0

I'm storing sentences in Elasticsearch as dense_vector field and used BERT for the embedding so each vector is 768 dim. Elasticsearch gives similarity function options like Euclidean, Manhattan and cosine similarity. I have tried them and both Manhattan and cosine gives me very similar and good results and now i don't know which one should i choose ?

  • The canonical answer is to go with cosine similarity for (very) high dimensional word vectors. If you want to make sure, use cross-validation to test for your case: https://scikit-learn.org/stable/modules/cross_validation.html – Make42 Jul 05 '21 at 15:53

1 Answers1

2

Intuitively, if you normalized the vectors before using them, or if they all ended up having almost unit norm after training, then a small $l_1$ norm will imply that the angle between the vectors is small, hence the cosine similarity will be high. Conversely, almost colinear vectors will have almost equal coordinates because they all have unit length. So if one works well, the other will work well too.
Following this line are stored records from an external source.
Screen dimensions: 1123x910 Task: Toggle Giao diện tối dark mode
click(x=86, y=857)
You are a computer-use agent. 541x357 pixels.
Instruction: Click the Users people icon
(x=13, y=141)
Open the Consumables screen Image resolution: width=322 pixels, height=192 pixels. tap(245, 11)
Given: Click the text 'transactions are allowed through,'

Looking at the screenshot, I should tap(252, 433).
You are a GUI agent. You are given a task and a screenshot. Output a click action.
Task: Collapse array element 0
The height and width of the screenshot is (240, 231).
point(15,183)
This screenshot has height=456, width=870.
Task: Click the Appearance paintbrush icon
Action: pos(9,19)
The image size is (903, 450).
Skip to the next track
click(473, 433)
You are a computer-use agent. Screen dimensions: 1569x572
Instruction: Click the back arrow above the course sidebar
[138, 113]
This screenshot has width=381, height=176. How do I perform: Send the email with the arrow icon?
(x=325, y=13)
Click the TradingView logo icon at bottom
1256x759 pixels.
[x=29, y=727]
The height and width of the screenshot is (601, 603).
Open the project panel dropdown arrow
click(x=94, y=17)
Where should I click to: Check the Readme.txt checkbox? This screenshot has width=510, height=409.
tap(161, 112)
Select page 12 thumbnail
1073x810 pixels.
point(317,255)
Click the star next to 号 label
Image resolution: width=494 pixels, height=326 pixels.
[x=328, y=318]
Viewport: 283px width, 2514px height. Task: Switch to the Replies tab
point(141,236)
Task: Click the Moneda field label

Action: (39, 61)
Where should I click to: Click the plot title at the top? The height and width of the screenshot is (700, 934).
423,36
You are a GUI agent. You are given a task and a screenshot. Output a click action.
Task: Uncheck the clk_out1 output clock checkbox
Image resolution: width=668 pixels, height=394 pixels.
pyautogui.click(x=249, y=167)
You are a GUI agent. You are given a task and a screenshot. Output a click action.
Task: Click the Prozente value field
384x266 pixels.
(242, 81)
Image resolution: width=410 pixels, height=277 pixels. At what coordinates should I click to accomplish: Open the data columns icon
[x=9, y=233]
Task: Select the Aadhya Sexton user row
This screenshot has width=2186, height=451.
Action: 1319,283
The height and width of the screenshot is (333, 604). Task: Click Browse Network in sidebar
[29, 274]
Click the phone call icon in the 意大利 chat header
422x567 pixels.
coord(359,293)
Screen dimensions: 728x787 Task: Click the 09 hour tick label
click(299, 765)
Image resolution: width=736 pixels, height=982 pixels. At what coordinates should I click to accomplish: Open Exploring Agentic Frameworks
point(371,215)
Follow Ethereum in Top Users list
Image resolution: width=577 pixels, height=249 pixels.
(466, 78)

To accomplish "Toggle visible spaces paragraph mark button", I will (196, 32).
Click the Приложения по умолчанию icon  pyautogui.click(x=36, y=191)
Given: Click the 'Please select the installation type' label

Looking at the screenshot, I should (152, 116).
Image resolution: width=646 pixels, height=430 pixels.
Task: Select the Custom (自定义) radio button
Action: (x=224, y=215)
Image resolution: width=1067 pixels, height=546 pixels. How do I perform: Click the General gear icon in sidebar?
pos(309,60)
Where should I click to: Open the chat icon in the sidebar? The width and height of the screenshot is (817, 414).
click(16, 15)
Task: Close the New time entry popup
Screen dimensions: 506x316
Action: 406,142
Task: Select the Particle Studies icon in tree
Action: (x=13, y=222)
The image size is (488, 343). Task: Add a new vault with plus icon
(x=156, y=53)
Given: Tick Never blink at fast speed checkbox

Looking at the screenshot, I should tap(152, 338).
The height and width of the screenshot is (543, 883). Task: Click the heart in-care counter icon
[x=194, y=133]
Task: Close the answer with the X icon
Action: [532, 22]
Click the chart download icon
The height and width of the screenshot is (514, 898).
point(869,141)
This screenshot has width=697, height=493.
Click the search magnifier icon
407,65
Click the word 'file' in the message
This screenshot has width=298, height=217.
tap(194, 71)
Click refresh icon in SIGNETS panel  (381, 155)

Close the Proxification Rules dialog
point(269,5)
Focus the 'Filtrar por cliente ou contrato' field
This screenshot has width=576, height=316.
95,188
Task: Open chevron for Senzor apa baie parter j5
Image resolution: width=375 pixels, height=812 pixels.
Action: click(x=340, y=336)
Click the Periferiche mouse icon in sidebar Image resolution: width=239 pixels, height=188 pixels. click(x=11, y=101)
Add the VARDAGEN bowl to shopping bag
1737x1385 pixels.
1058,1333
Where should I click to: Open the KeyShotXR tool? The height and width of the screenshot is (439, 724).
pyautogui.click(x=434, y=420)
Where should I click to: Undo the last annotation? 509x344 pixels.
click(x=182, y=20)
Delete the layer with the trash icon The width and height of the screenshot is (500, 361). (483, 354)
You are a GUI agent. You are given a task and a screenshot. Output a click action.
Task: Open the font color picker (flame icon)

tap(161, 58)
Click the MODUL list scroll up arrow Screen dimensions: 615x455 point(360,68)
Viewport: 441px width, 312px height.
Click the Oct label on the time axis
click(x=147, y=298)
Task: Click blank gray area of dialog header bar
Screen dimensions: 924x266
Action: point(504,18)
To see this, remember the equivalence of $l_1$ and $l_2$ norms in $\mathbb{R}^n$, in particular that for any $x \in \mathbb{R}^n$ it holds that $||x||_2 \le ||x||_1$. We can use that to prove the first of the statements (the other is left as an exercise ;)

If $||u||_2 = ||v||_2 = 1$ and $||u-v||_1 \le \sqrt{2\epsilon}$, then $\langle u, v \rangle \ge 1 - \epsilon$.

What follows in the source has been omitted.